Section 2. Any indemnification under paragraph (a) of this Article (unless ordered by a court) shall be made by the Association only as authorized in the specific case upon a determination that indemnification of the Director or officer is proper in the circumstances because such person has met the applicable standard of conduct set forth in paragraph (a). Such determination shall be made: (1) by the Board of Directors by a majority vote of a quorum consisting of Directors who were not parties to such action, suit or proceeding; or (2) if such a quorum is not obtainable, or, even if obtainable but a quorum of disinterested Directors so directs, by independent legal counsel in a written opinion; or (3) by the vote of the Association membership in a special meeting called for that purpose.
Section 3. The Board of Directors may authorize a loan, in advance of the final disposition of such action, suit or proceedings, for expenses incurred in defending a civil or criminal action, suit or proceeding upon receipt of a letter of request and documentation of such action, suit or proceeding as defined in Section (a) of this Article, from or on behalf of the Director or Officer. Included in this request shall be a promissory note from the Director or Officer to repay such amount, unless it shall ultimately be determined that he or she is entitled to be indemnified by the Association as authorized in this Article
Section 4. The indemnification provided by this Article shall not be deemed exclusive of any other rights to which a Director or Officer seeking indemnification may been titled under any governmental statute, provision in the Association's Articles of Incorporation, Bylaws, agreement, or vote of members or of disinterested Directors, both as to action in his or her official capacity while holding such office, and shall continue as to a person who has ceased to be a Director or Officer and shall inure to the benefit of the heirs, executors and administrators of such a person.

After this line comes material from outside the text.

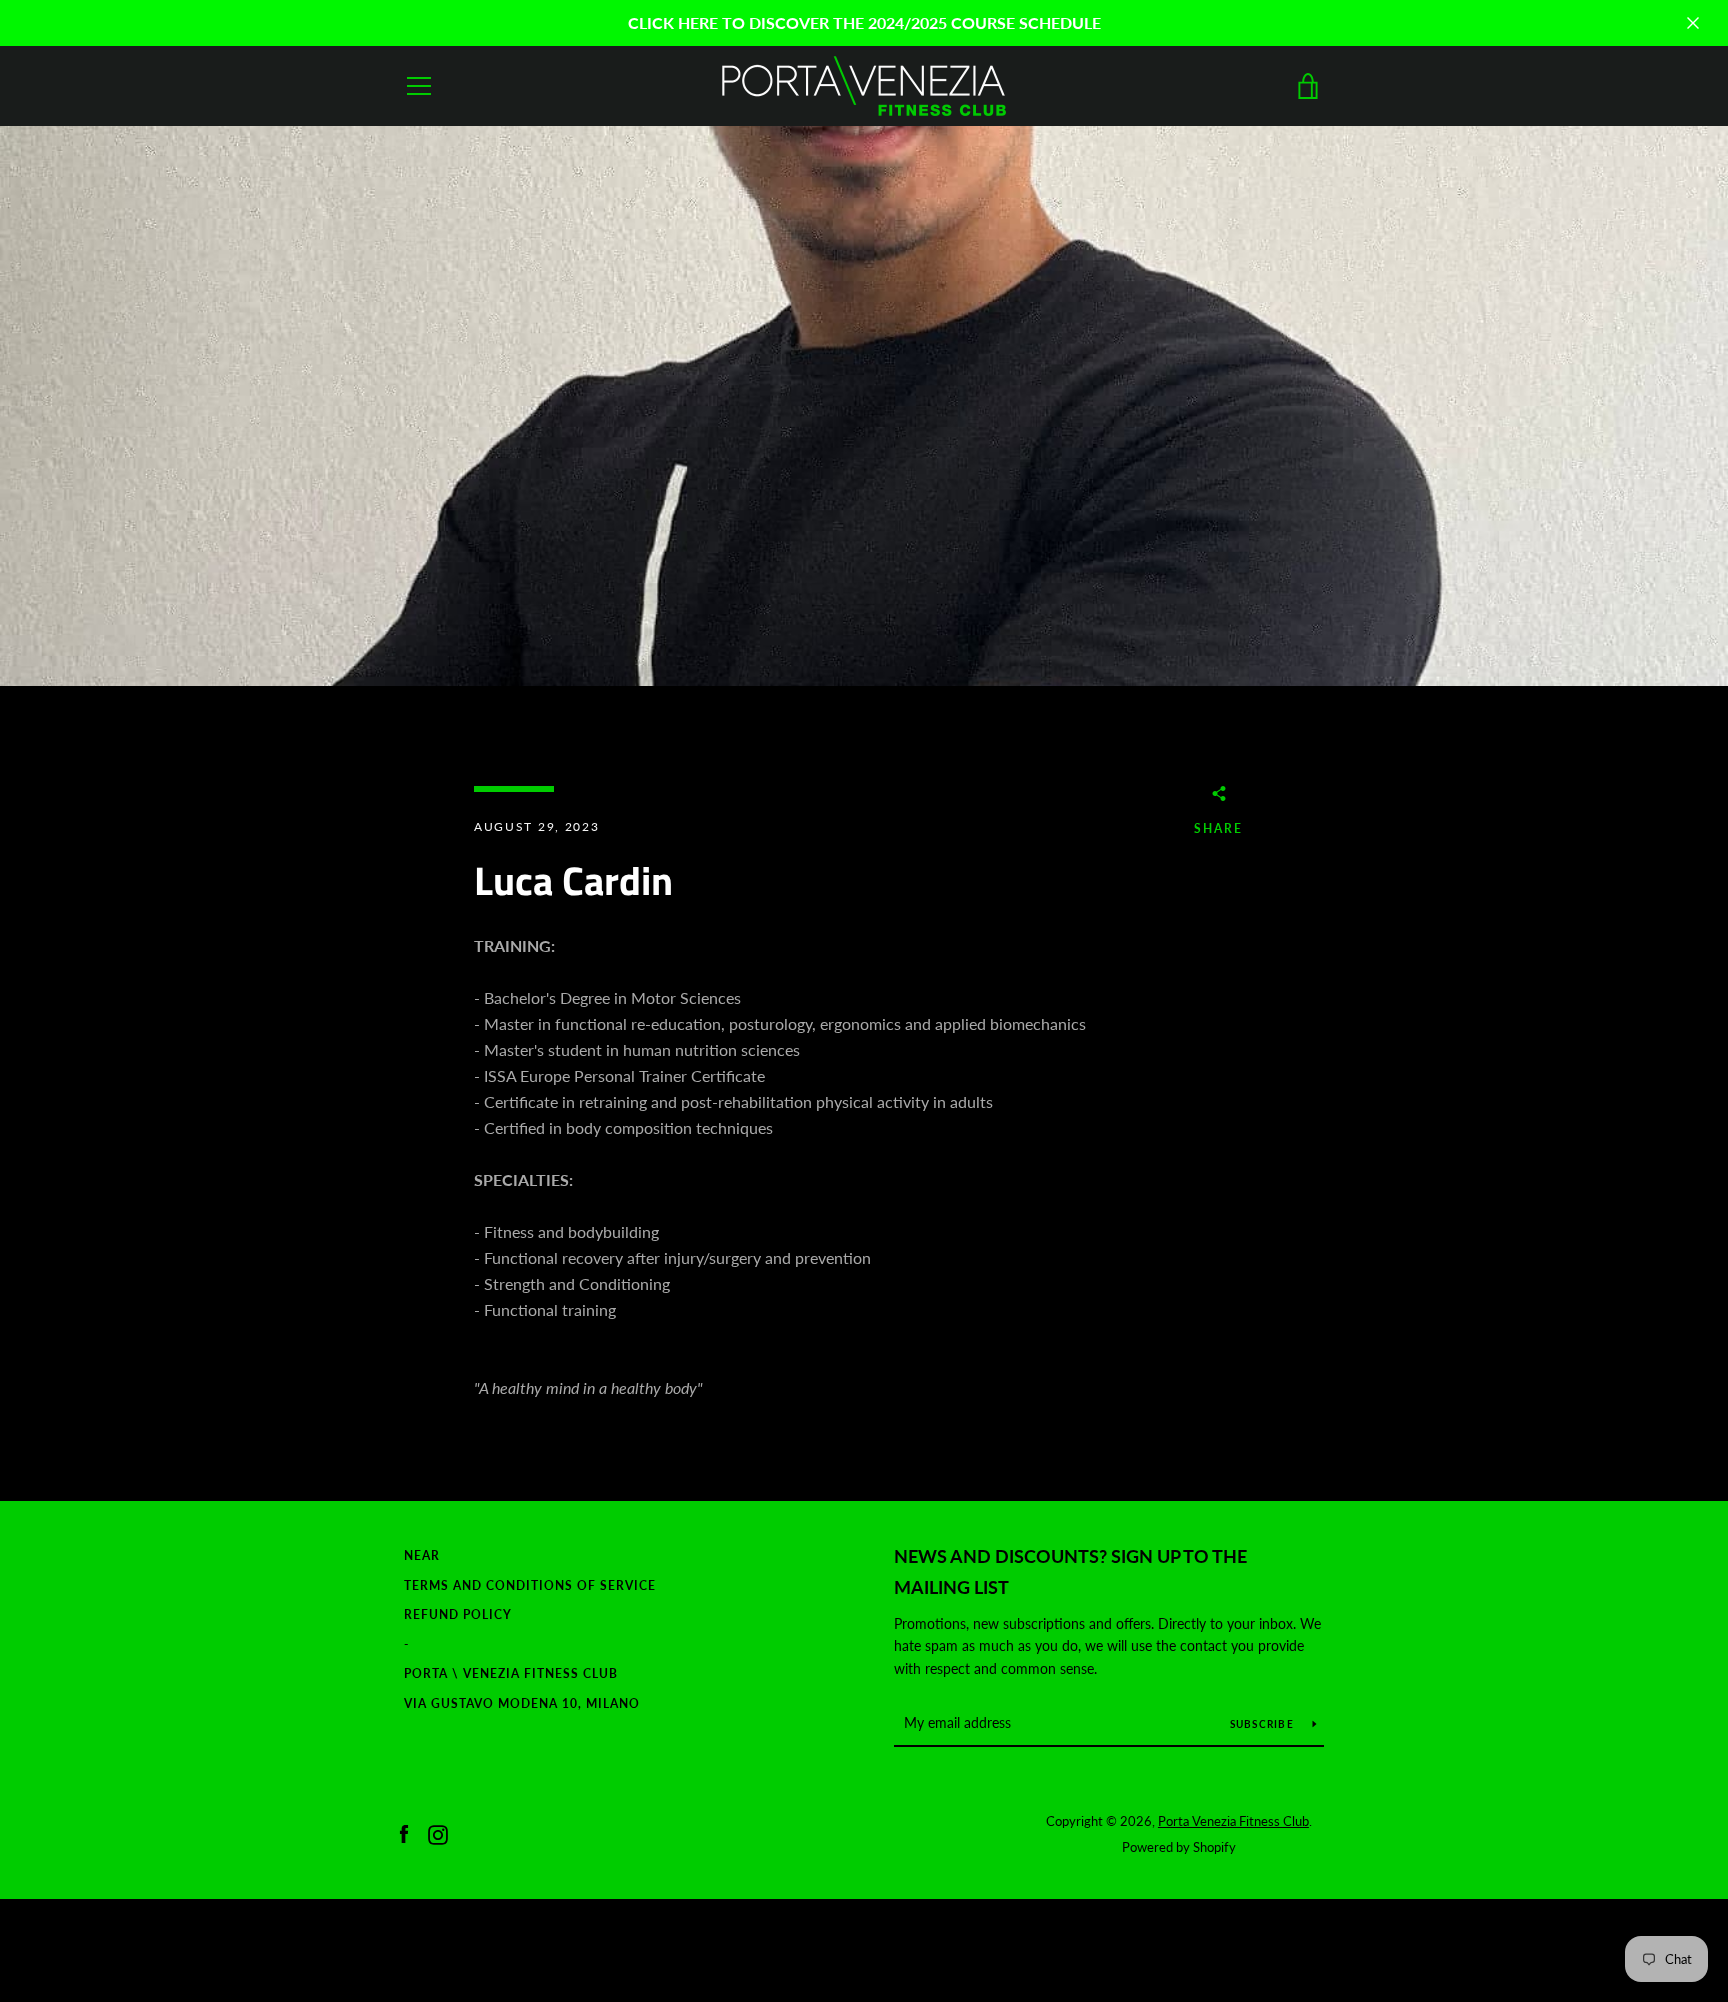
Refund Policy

Section 5. The Association shall purchase and maintain insurance on behalf of any person who is or was a Director, or Officer of the Association against any liability asserted against such person and incurred by such person in any such capacity, or arising out of his or her status as such, whether or not the Association would have the power to indemnify such person against such liability under the provisions of this Article.
Section 6. The invalidity or non enforceability of any provision in this Article shall not affect the validity or enforceability of the remaining provisions of this Article.